Make every quarter a proof of value, not a status call
Renewals are won quarter by quarter, in the meetings where a customer decides whether you are delivering. A strong QBR tells a tight story: here is what we set out to do, here is how we did against it, here is what is coming, and here is what we each commit to next. This builder assembles that story into a clean outline you can turn straight into slides.
How it works
You fill in the pieces of the review and the tool arranges them into a standard QBR structure:
Summary — the quarter in two lines
KPIs — metric, target, actual, status
Wins — what went well this quarter
Challenges — issue + the mitigation taken
Feedback — themes from the customer
Roadmap — what is coming next quarter
Commitments — what each side will do
The summary sets the narrative, the KPI table makes performance legible by showing actuals against targets, and the wins and challenges sections balance celebration with candor.
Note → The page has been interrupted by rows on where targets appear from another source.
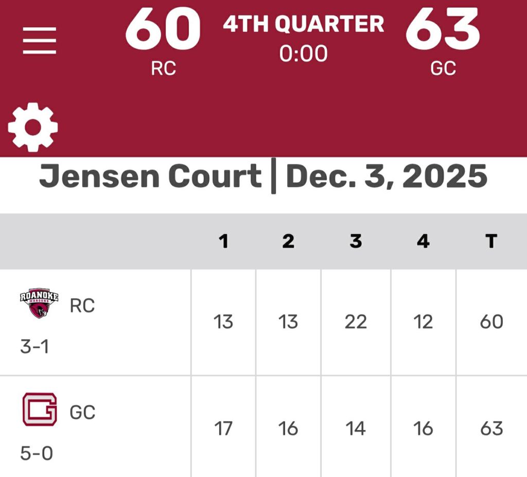
Task: Click the Roanoke Maroons team logo
Action: [x=39, y=303]
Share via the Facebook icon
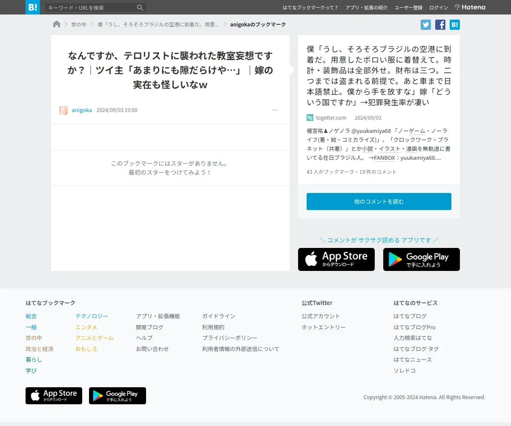 pyautogui.click(x=440, y=25)
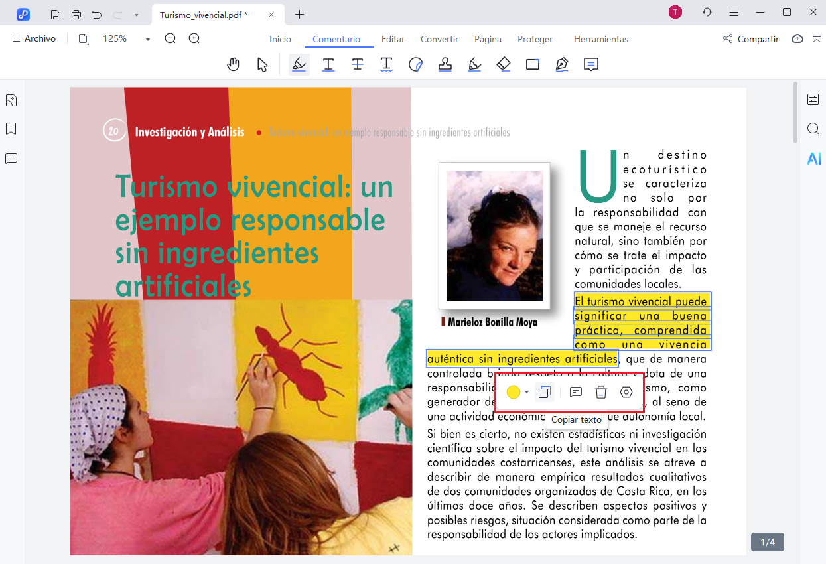Screen dimensions: 826x564
Task: Click the Compartir button
Action: click(751, 39)
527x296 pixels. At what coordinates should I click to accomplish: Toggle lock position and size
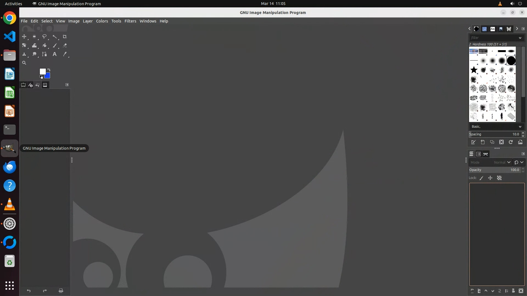(x=490, y=178)
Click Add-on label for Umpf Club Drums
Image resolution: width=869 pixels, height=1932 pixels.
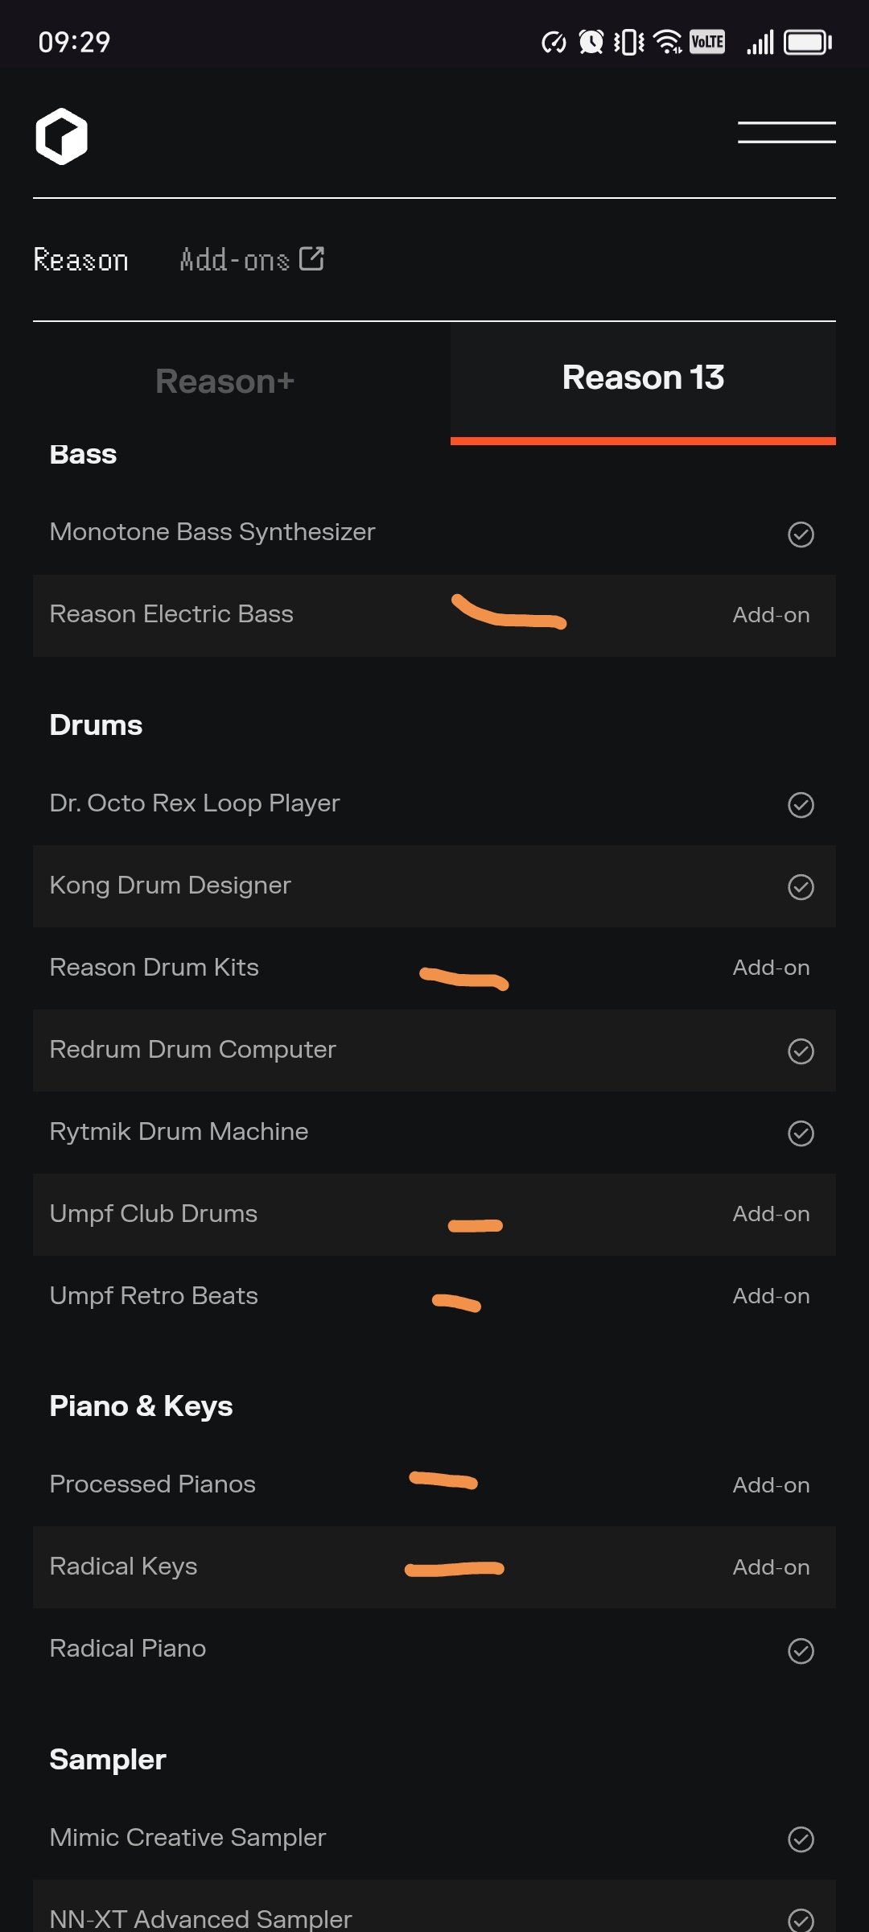pyautogui.click(x=771, y=1214)
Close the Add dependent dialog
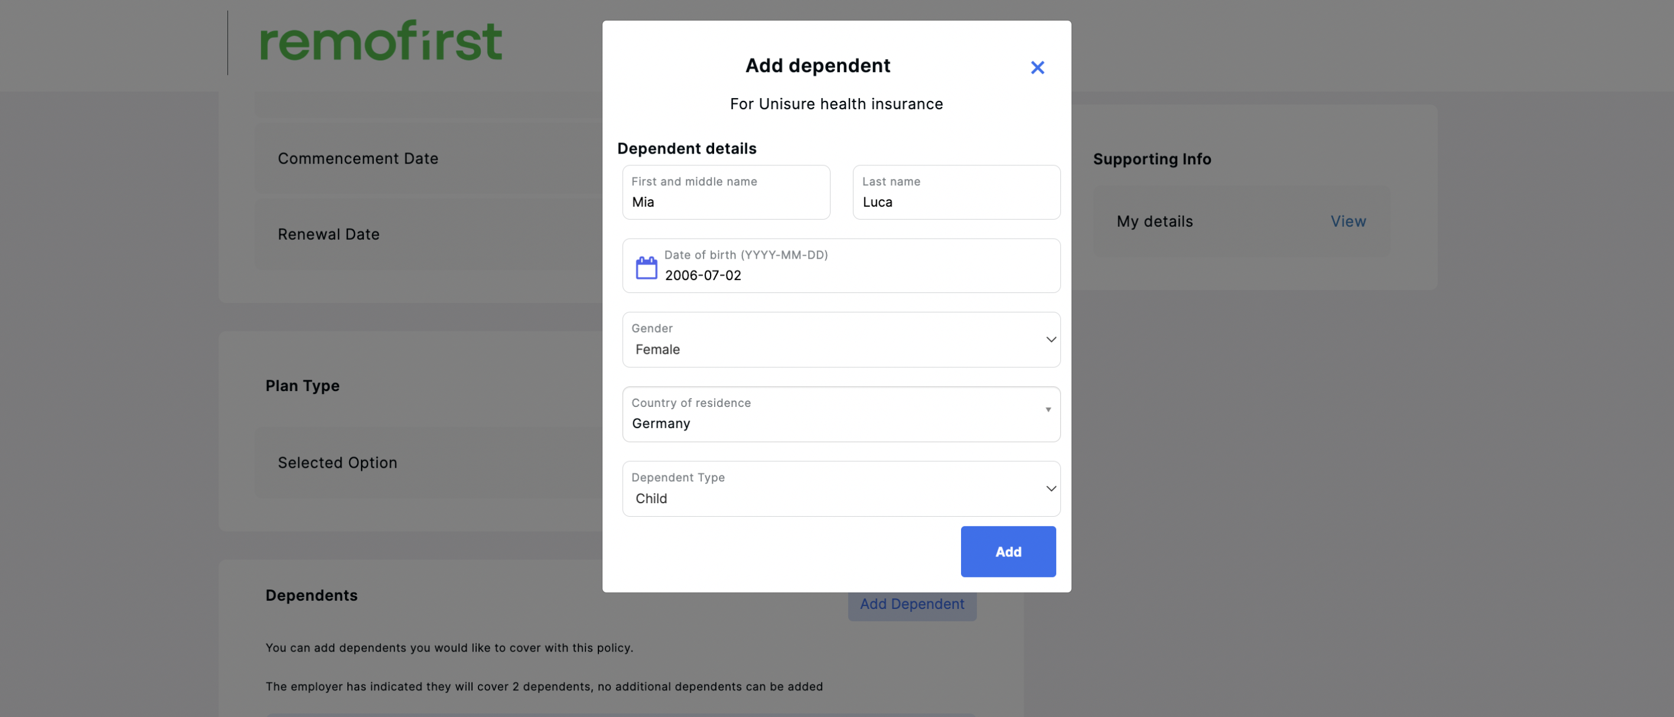This screenshot has width=1674, height=717. 1037,68
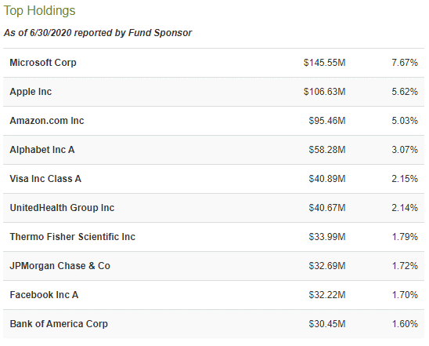Select the 2.15% Visa percentage
This screenshot has width=429, height=346.
[405, 179]
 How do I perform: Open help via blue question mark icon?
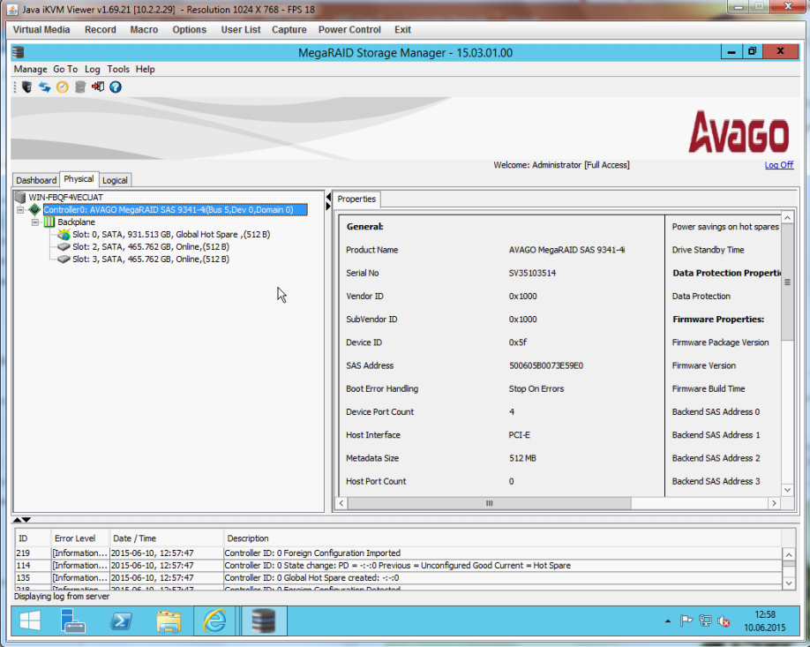point(115,87)
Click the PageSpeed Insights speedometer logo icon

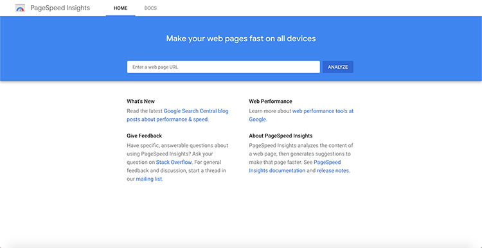point(20,8)
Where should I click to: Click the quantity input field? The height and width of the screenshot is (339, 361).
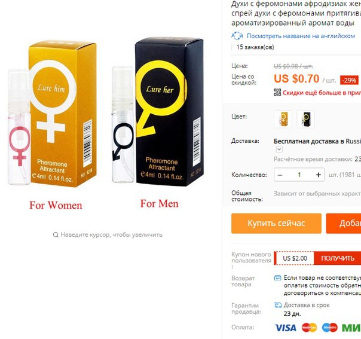(x=299, y=175)
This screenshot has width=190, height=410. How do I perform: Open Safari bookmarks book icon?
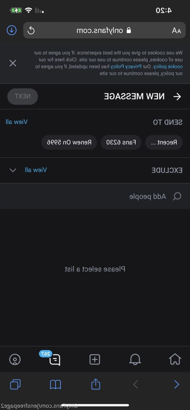[x=55, y=384]
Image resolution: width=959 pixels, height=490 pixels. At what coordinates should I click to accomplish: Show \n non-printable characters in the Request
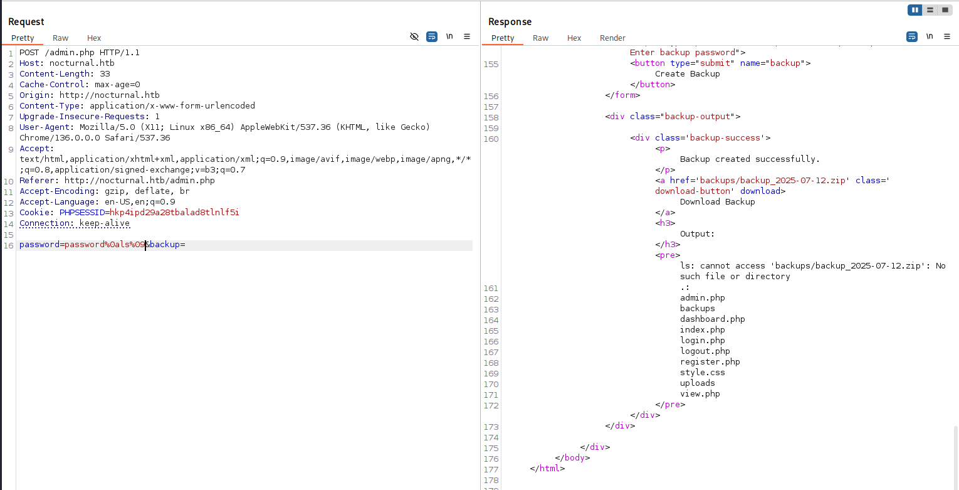pyautogui.click(x=449, y=36)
The feedback and roadmap sections connect the customer’s voice to what you will build, and the commitments turn the meeting into a working plan for the next quarter.
Tips for a QBR that lands
Lead with outcomes the customer cares about, not feature usage — “you cut onboarding time by 30%” beats “you logged in 4,000 times.” Keep the KPI list short and tied to the goals you set together; ten vanity metrics dilute the two that matter. And never skip the challenges section — owning a problem with a fix in hand is what separates a trusted partner from a vendor.